Mi sono messo in gioco

Lorenzo Crosa Lenz, è nato a Casale Corte Cerro, comune piemontese in provincia di Verbano-Cusio-Ossola. Ha 42 anni, ha seguito una formazione come meccanico. Vive da solo e la sua famiglia è formata da mamma, papà, un fratello più piccolo e una sorella più grande.

Negli ultimi due anni è riuscito a ristrutturare una casa. Non ha assistenti personali:

“Avendo una casa fatta su misura delle mie esigenze, sono più indipendente ora rispetto a quando vivevo con i miei. Mi spiego: fino a qualche anno fa riuscivo a fare più movimenti ma ero in una casa “normale”, quindi ero molto limitato e facevo più fatica di oggi, che ho una casa agevole e maggiore libertà di movimento. Sembra strano ma è così.

La diagnosi l’ho ricevuta a 23 anni ma non perché la malattia (distrofia dei Cingoli) si fosse manifestata a quell’età. È stato solo in quel momento che ho voluto accettare la realtà e capire cosa avevo. Fino ai 16 anni circa ho vissuto una vita “normale”: tra virgolette perché, con le conoscenze di oggi, alcune cose non erano affatto normali. Ad esempio facevo fatica a correre, non ero veloce come i miei compagni, avevo un’andatura leggermente strana. Crescendo tutto questo è aumentato, ma nascondevo, minimizzavo.

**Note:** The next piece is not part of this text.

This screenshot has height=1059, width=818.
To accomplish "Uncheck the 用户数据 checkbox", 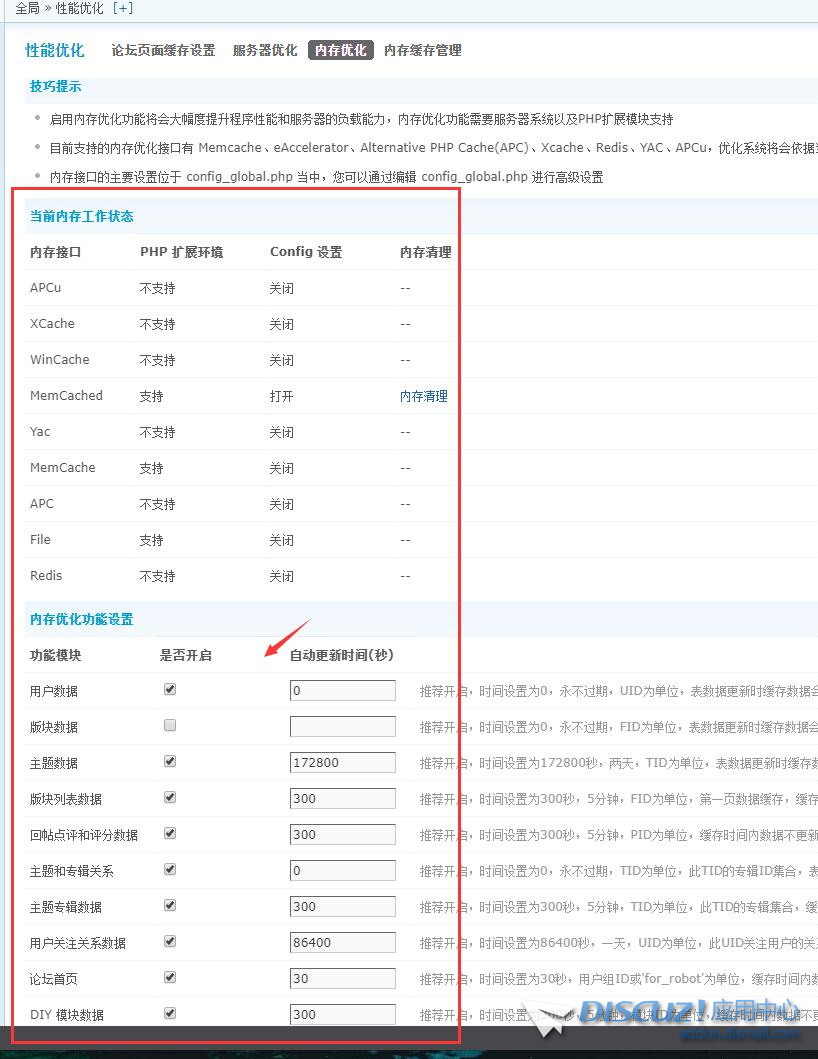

Ho dovuto poi fare delle scelte. Dalla negazione sono passato a conoscere e in parte accettare. Ora voglio vivermela, conosco la malattia e l’ho accettata. Ho attraversato un periodo di depressione e ho deciso che dovevo svoltare. Mi sono fatto forza, ho ristrutturato casa ed è stato come rimettere in sesto anche me stesso. Chi ho messo tempo ma una volta terminato mi sono sentito completato.

La Sezione UILDM di Omegna la conosco da quando ho ricevuto la diagnosi. All’inizio è stata mia madre ad avvicinarsi per avere informazioni sulla malattia, io mi sono tenuto in disparte. Avevo parlato con Andrea Vigna, presidente della Sezione, che mi aveva aperto le porte. Mi ha sostenuto, rincuorato, e detto di andare in Sezione quando me la sarei sentita.

Dopo molti anni ho deciso di mettermi in gioco anch’io. Voglio anch’io aiutare chi si affaccia a una malattia neuromuscolare, magari un ragazzo giovane come me allora, che non sapeva nulla e aveva paura.. Ora sono tesoriere della Sezione, mi occupo di organizzare i banchetti in piazza.

A chi vuole sperimentare il volontariato in UILDM direi di uscire alla zona comfort: prova! per aiutare gli altri e per essere aiutato.“.